I did find one today with a fraction of the “lid” intact. See the drawing top left. It explains some other odd shaped things I have found.

Devils Toenail?
The name does seem rather obvious when you see the gnarled and twisted shapes. Some may have thought they were the actual  toenails of demons. In that case there were legions of demons around Grafham, which could account for quite a bit. More about these strange creatures, other local fossils and their inhabitants tomorrow.

Wild Weather and A Blog Make Over

It’s been wild here, wet and windy. On Friday, in the darkening late afternoon I slipped and slid my way up to the track behind the reservoir. To the west the sky was smouldering with remnants of the sun.
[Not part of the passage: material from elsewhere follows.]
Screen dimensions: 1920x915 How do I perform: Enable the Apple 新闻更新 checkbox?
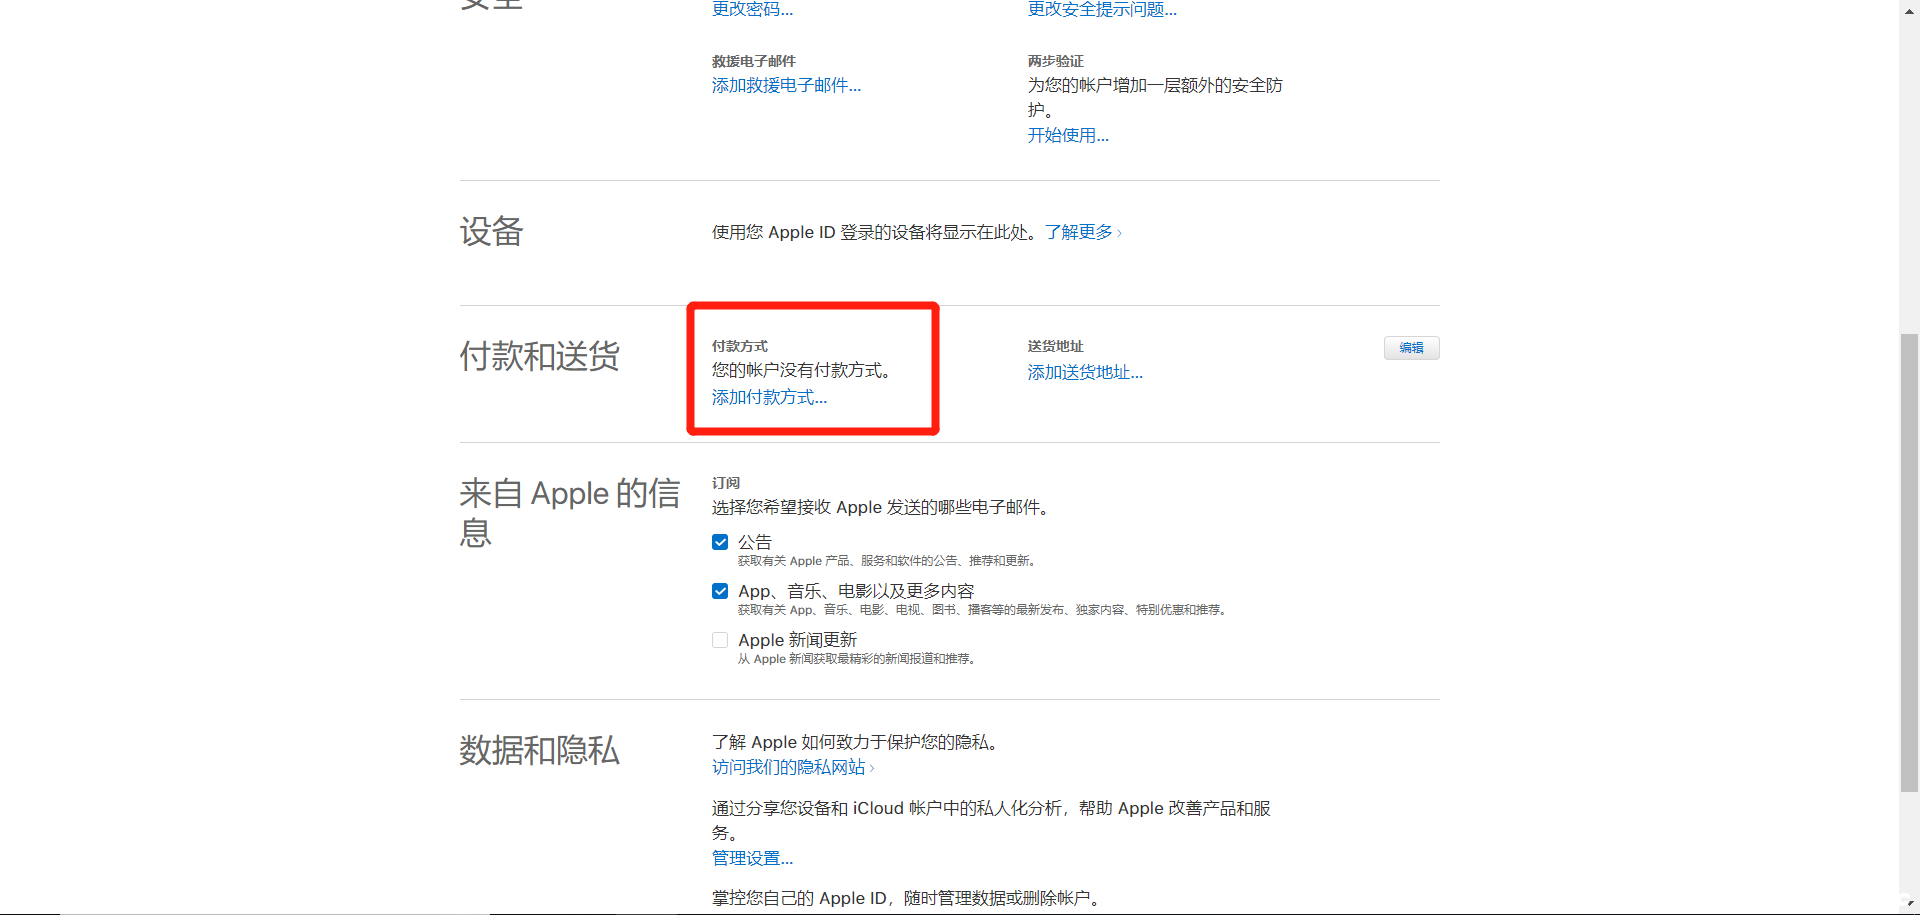click(x=720, y=640)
I had cleaned out the fire earlier that morning and was struck by how brilliantly the dying embers glowed amongst the black ash. This sky was the same.

Afternoon Sky over the Reservoir Jan 3rd

The wind was tremendous and deafening. Rooks and crows hung motionless, facing into the wind then were tossed away and intermittent blasts of icy rain splattered my cold cheeks.
I thought I should turn back lest I get blown away, shredded by flailing thorny brambles, snatched up by dark forces or just sucked into some slippery and bottomless clay bog. But this type of weather has its own seductive beauty. It is exhilarating and elemental and dangerous. It makes you imagine that you too are wild and free. I am getting back to sketching and carry a small sketchbook in my pocket, so in the shelter of the wood I made these quick sketch notes.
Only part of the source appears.